Per the name of the show, the couch was enormous, but it was so enormous it dwarfed Loonette, who was a seemingly average-sized person. Behind the couch were baseboards that appeared to be almost half the size of the couch, and next to it was a lamp that was taller than the couch but still seemed completely out of place size-wise. How big was this room? How big was Loonette supposed to be? We still have many questions.

What we do know is that the couch was truly enormous. In an interview with E! News, Alyson Court, the actor who played Loonette, Court shared, "[The couch] really is big. It's seven feet tall, 10 feet wide, and five feet deep." And there wasn't just one big comfy couch throughout the series. There were multiple that were used, and when the series was over, Court took one of the couches with her, and she still has it to this day.

Loonette's age is ambiguous

Loonette, who was played by Alyson Court, was the star of "The Big Comfy Couch" from 1992 to 2003. She was just shy of 19 when the show first aired, making her a teenager when the show began and an adult the entire time the show was on television. This, however, led to some confusion over what age Loonette was supposed to be. 

Though she looked like a teenager, Loonette seemingly lived alone (not once were her parents mentioned, and she had to ask Major Bedhead and Granny Garbanzo where she came from). To add to the confusion, Loonette took regular naps, was best friends with a doll, and was continually learning lessons that someone who lives on their own should know. 

However, Loonette was growing up on the show. During the early seasons, Loonette was too young to go to Clowntown by herself, but she eventually reached the age where she was able to.

Loonette wasn't the only one who was growing up.

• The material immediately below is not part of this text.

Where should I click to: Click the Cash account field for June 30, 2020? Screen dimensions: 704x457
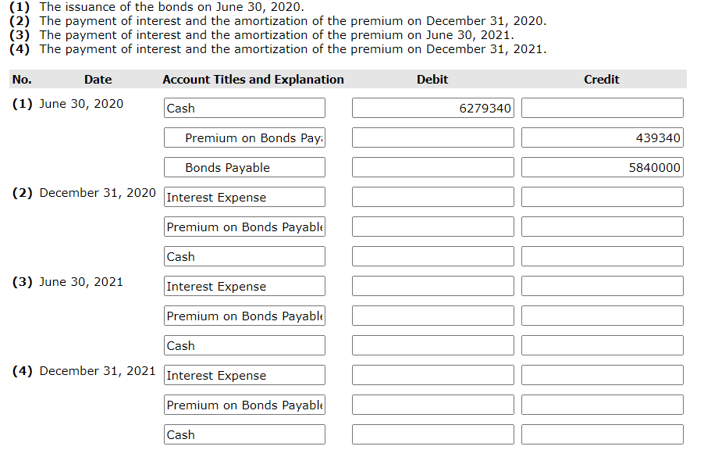pos(244,108)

Court was, too. As she told E! News, after a few years of filming "The Big Comfy Couch," Court was ready to stop clowning around. "I wanted to live my life and enjoy being a young adult. I was finding it was very oppressive because I'd never experienced that kind of control before," Court said.

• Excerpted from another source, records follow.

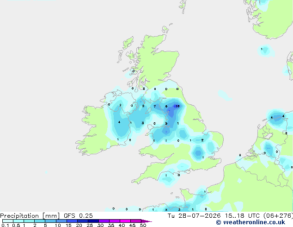Pick the legend swatch between 2 and 5
The width and height of the screenshot is (293, 227).
pyautogui.click(x=40, y=221)
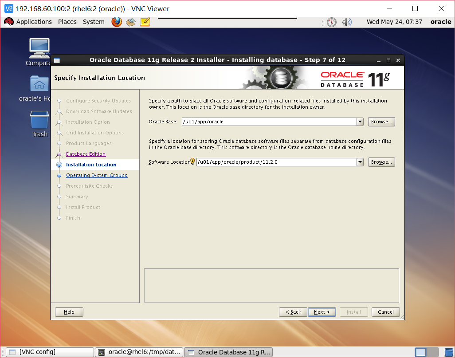Click the Software Location help question mark
This screenshot has height=358, width=455.
click(192, 161)
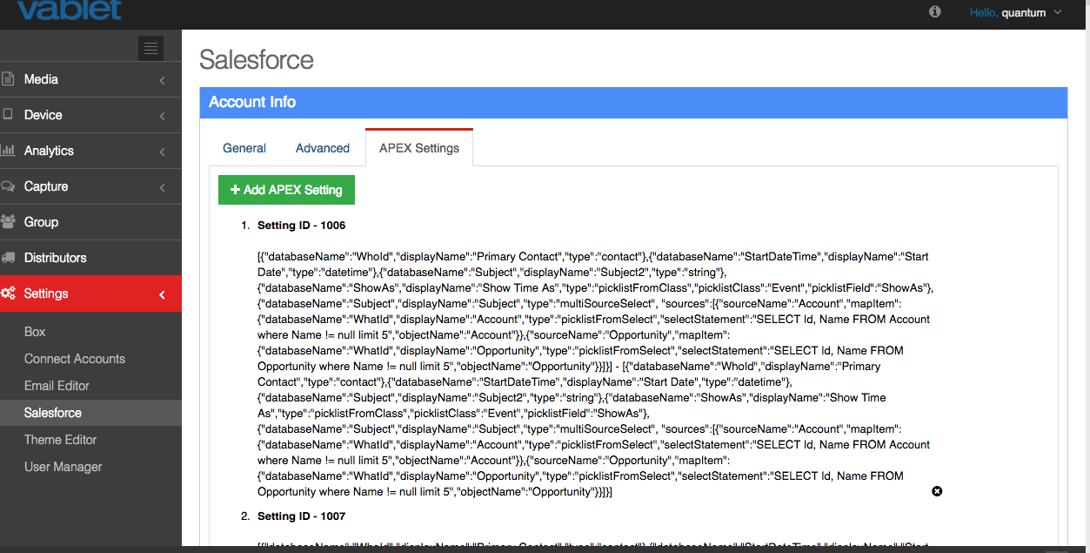The height and width of the screenshot is (553, 1090).
Task: Open Analytics via its bar chart icon
Action: [10, 151]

Loonette doesn't change clothes

As noted, Loonette the clown had a signature look. Her mismatched patterns and colorful pieces became a staple of the show. Loonette rarely had on anything but that signature outfit. 

Every now and then she would add pieces to her ensemble, like in the episode "Molly's Bellybutton" when she wore a headband with cat ears and animal print gloves while she pretended to be a cat. She also wore the occasional tutu and sometimes wore a costume, but aside from those rare moments, Loonette was in the same outfit all the time. While that's commonplace in animated shows, it's rarer to see in a live-action series.

Loonette wasn't the only person in Clowntown who wasn't doing laundry. The other main characters kept the same outfits on, too. Major Bedhead wore striped tights with an orange tank top and pink biker shorts while Granny Garbanzo had on a yellow polo and a floral apron with a green cardigan (though she didn't always have on the cardigan). 

Funnily enough, the character who perhaps changed their clothes most often is Molly the dolly. While she is typically seen in a blue dress, there are a few episodes of the show where she has on a yellow dress instead.

The show addressed mental health

Much to the credit of the writers, many children's shows are adept at teaching children life lessons in an authentic way. "The Big Comfy Couch" was no exception. Although it focused more on keeping spaces tidy and being sure to stretch, the show addressed other issues, too, like mental health. 

One episode called "Juggling the Jitters" showed both Loonette and Major Bedhead struggling with anxiety as it related to clowning. Loonette had anxiety about performing while Major Bedhead had anxiety about coaching Loonette. The episode had other characters share their experiences with clowning anxiety and how they overcame it, and it showed Loonette and Major Bedhead coping with their nerves and eventually finding confidence.

Kids weren't the only ones who learned some life lessons through "The Big Comfy Couch." Alyson Court, the actor who played Loonette, learned a few things by playing the beloved clown. As she said in an interview with E! News, "Be good to each other. A promise is a promise, even to yourself. Do your best to stretch every day. No means no. Sometimes you need to be by yourself. And, love you like a crazy, always and forever."